Istituzioni: le istituzioni sono il luogo della cura, istituzione è uno studio o una struttura. “Essere in un’istituzione” oggi significa prendersi cura del malato con attenzione e dedizione. Significa guardare la persona e non suscitare sensazioni di intrusione o prevaricazione. A volte servono spazi di lunga attesa, bisogna concedere all’altro il tempo necessario per riconoscere la propria fragilità, a noi starà cogliere il momento e saper intervenire. Non serve la presunzione di risolvere una situazione, non siamo chiamati solo all’urgenza, siamo chiamati alla quotidianità, al lento fluire del tempo e all’accompagnamento delle persone, quando riconoscono con fatica e talvolta disperazione le proprie fragilità.
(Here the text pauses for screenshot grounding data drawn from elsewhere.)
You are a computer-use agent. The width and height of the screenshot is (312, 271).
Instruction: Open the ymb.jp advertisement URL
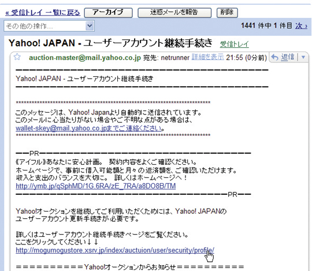tap(96, 186)
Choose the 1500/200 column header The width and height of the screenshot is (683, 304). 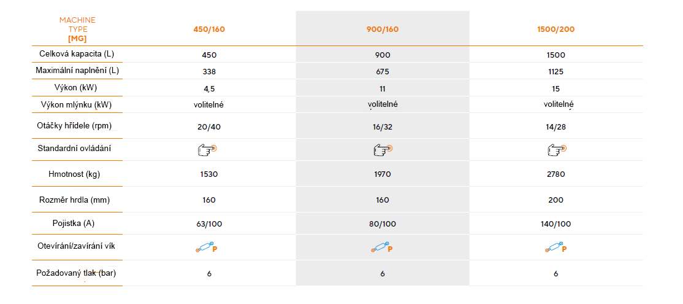tap(555, 29)
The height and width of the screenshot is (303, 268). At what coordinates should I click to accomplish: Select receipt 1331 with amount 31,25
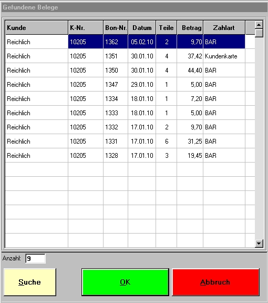[125, 142]
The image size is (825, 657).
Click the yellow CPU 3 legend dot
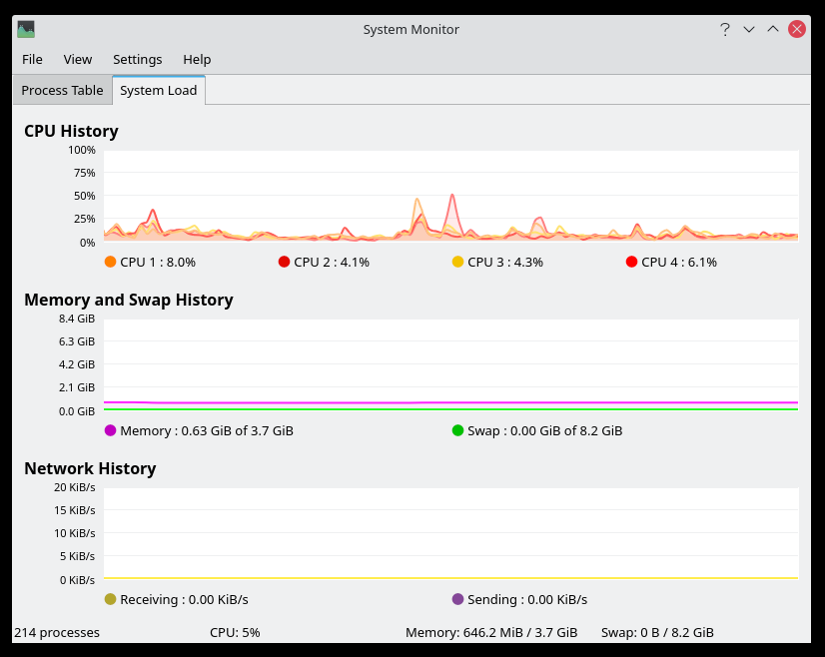tap(457, 262)

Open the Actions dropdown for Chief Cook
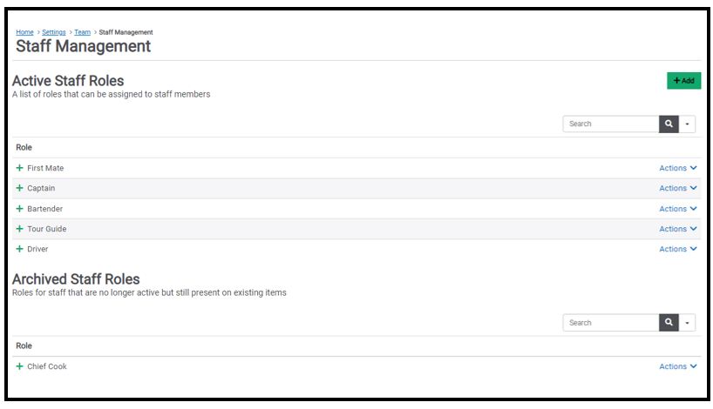pyautogui.click(x=678, y=366)
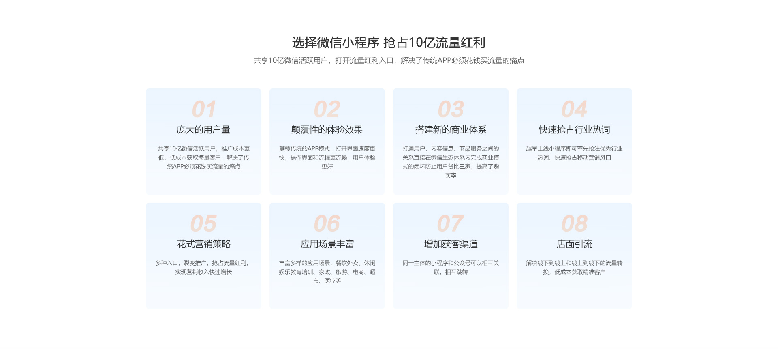Click the 06 number graphic

(327, 223)
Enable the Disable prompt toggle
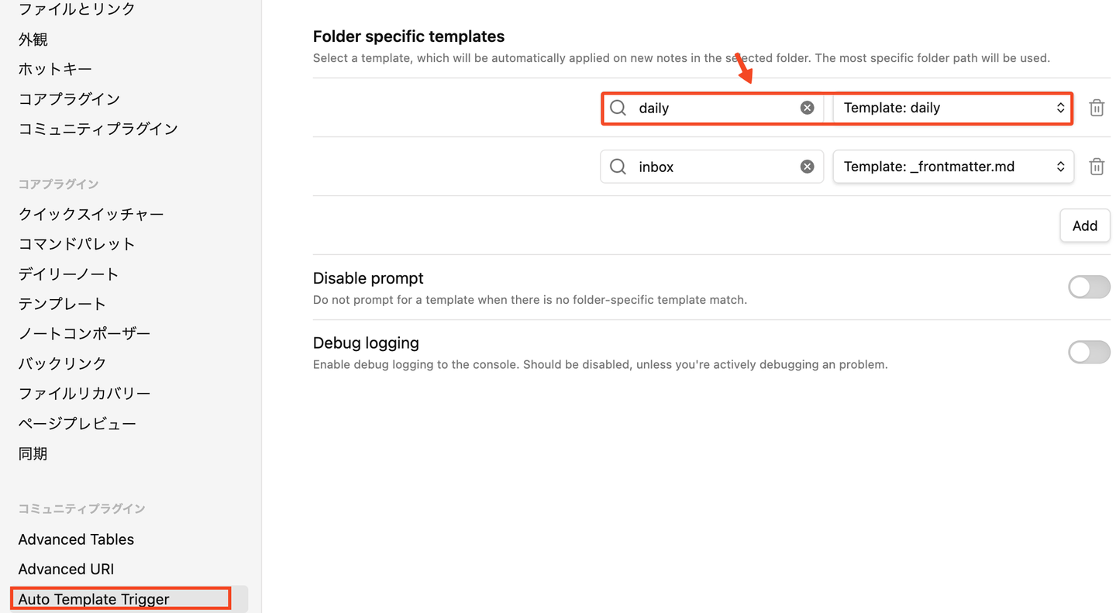 pyautogui.click(x=1088, y=288)
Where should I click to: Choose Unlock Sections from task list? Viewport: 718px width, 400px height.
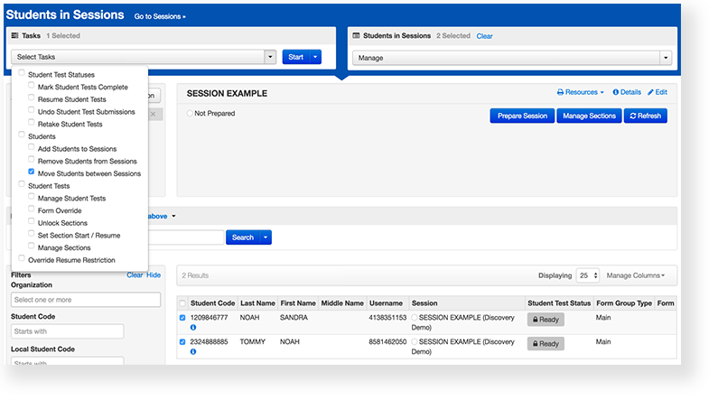[32, 222]
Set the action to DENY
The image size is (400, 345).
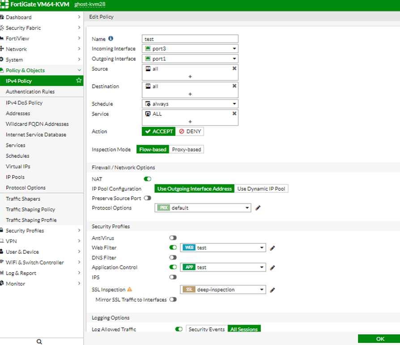pos(190,131)
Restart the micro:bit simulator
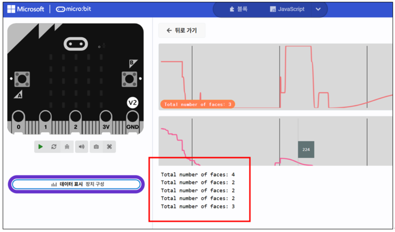The height and width of the screenshot is (232, 395). (x=54, y=147)
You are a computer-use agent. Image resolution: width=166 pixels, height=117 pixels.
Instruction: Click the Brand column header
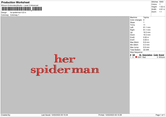click(161, 55)
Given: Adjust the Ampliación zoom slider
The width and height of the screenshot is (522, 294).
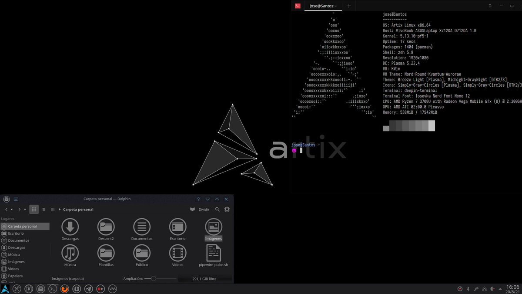Looking at the screenshot, I should coord(154,278).
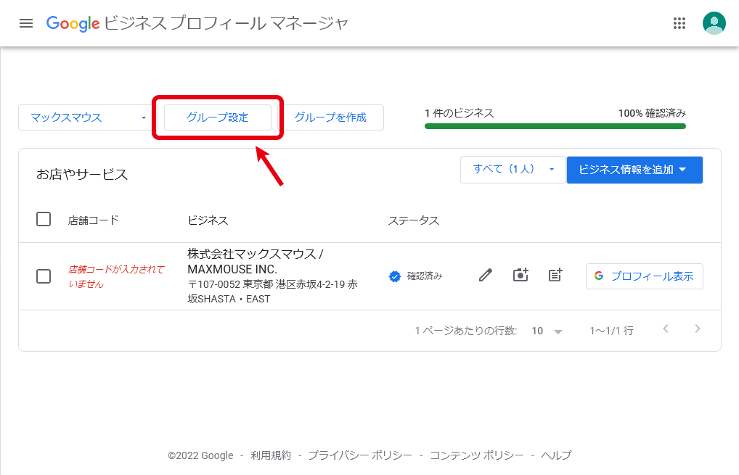
Task: Click the プロフィール表示 button
Action: pyautogui.click(x=644, y=276)
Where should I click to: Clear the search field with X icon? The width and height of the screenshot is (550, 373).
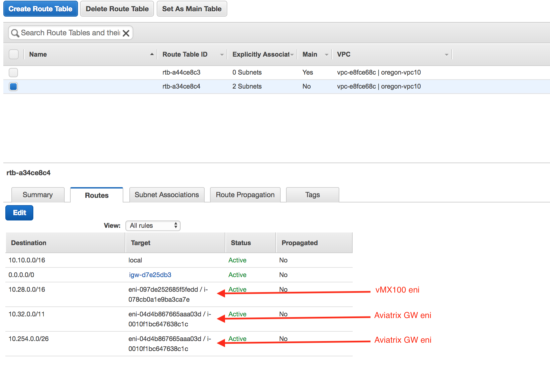click(126, 33)
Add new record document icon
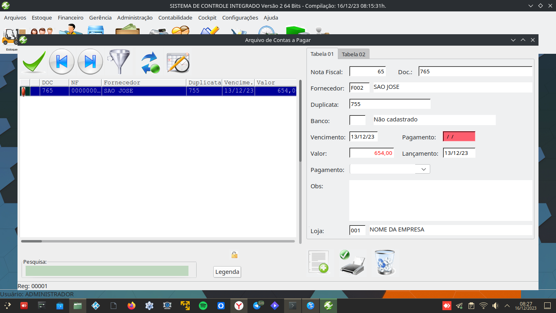 (x=319, y=263)
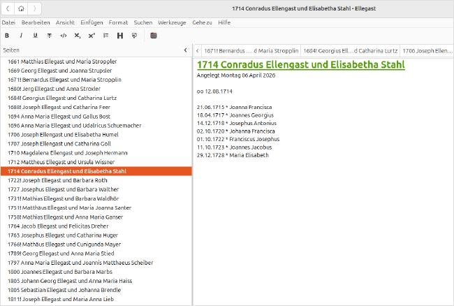
Task: Toggle underline formatting icon
Action: pyautogui.click(x=35, y=36)
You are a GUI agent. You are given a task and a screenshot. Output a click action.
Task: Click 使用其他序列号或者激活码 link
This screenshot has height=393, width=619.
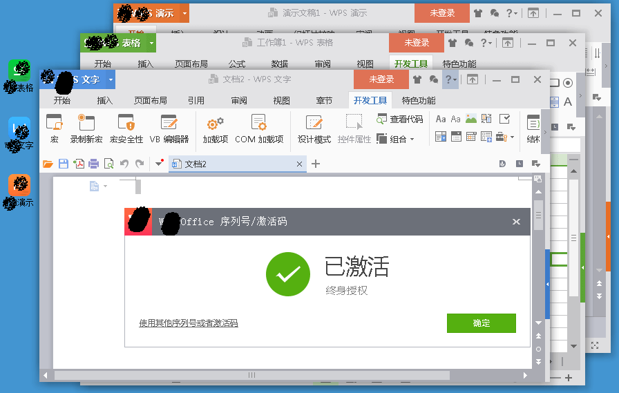[188, 323]
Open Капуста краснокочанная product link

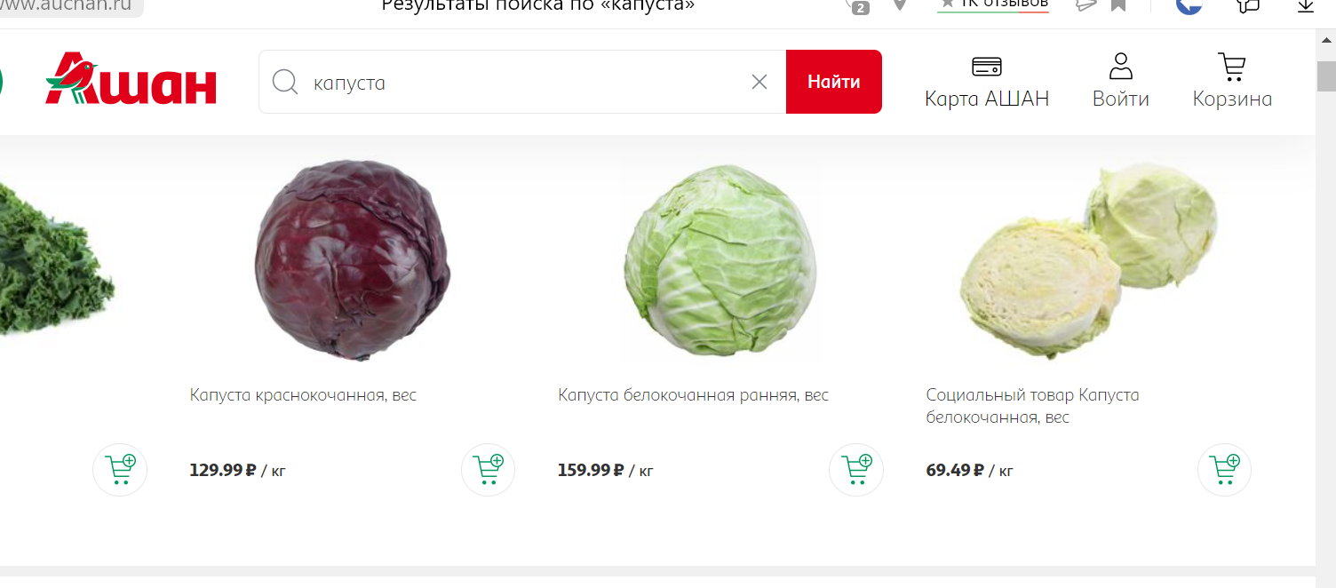[303, 395]
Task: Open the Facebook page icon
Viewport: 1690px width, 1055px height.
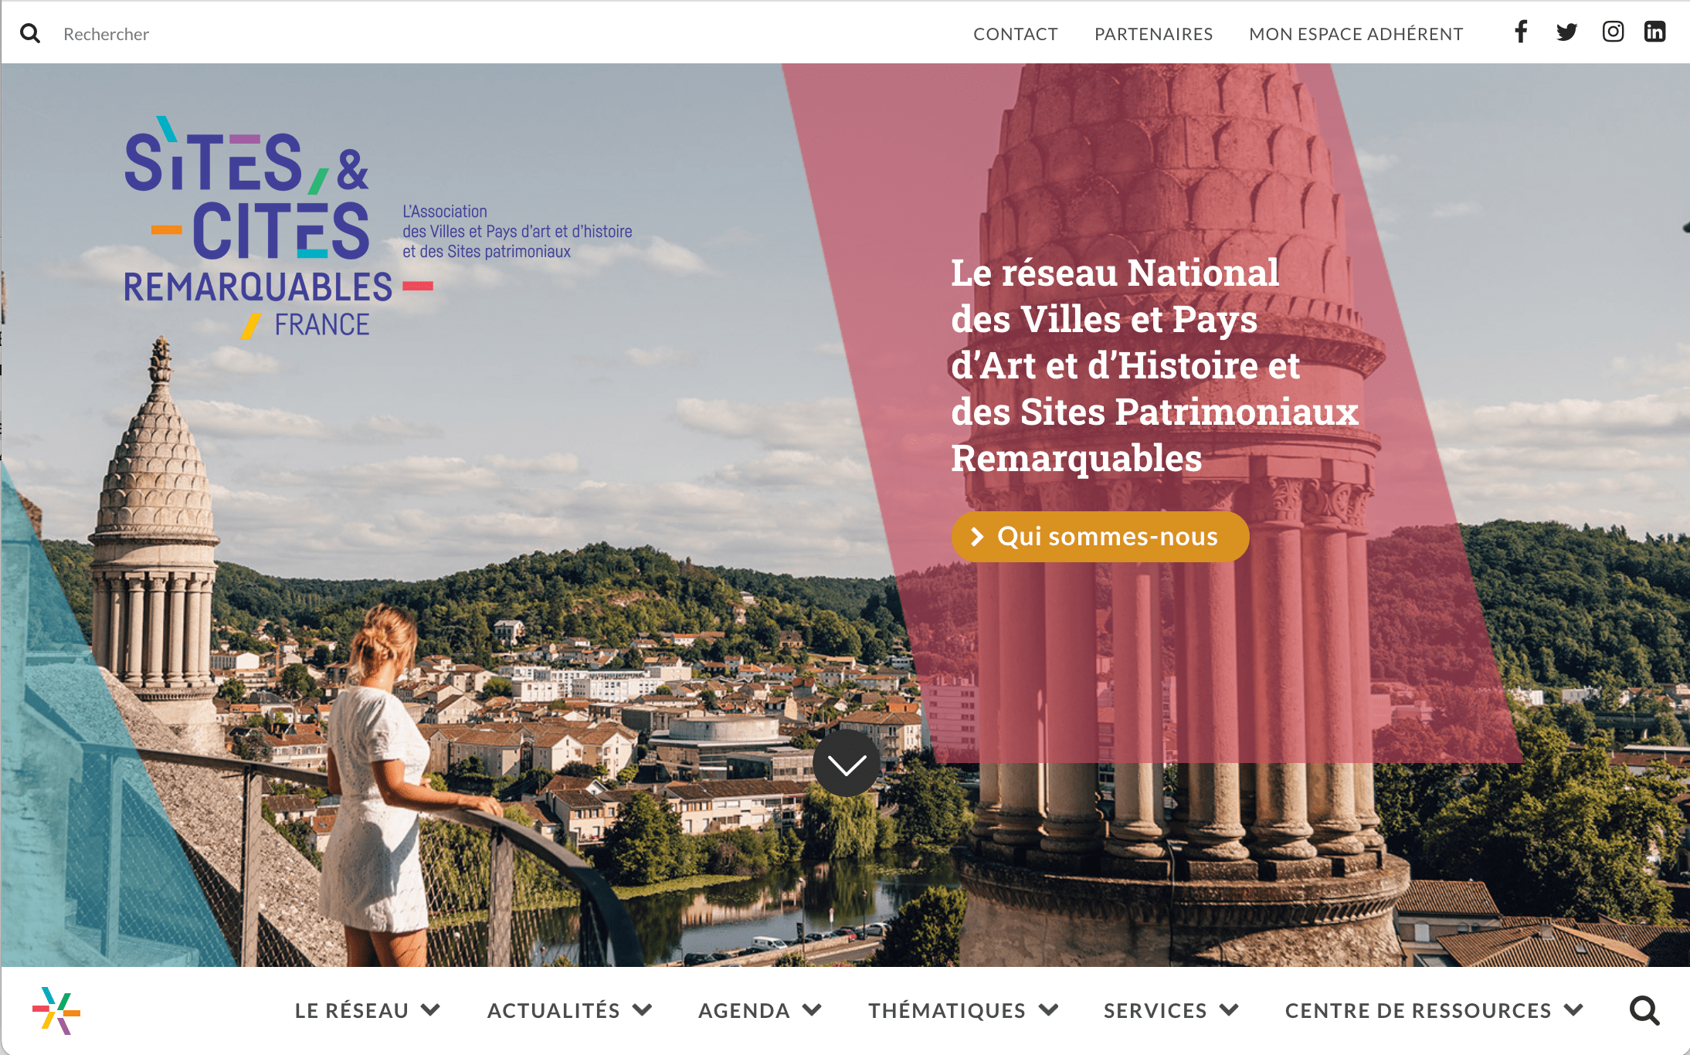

L’istituzione merita ancora un ruolo di primo piano, è punto cardine e fondante della cura e della diffusione della cultura della malattia. Per chi soffre è importante non avere paura dell’altro, sentire che incontrare il proprio disagio psichico è un’opportunità, riconoscere la competenza in chi lo accompagna nella cura. Importante è che gli operatori non si isolino loro stessi, ma che si sentano parte di un sistema riconoscendosi un ruolo in una rete di azioni e di competenze. L’istituzione, privata o pubblica, supporta così chi nel sistema lavora.
Educhiamoci al valore della cultura, del confronto, della conoscenza. Restituiamo dignità e valore al sapere, diamoci opportunità di misurarci, pretendiamo spazi di confronto e riflessione.
Così la malattia farà meno paura e sarà meno brutalmente e banalmente stigmatizzata, perché sarà più compresa.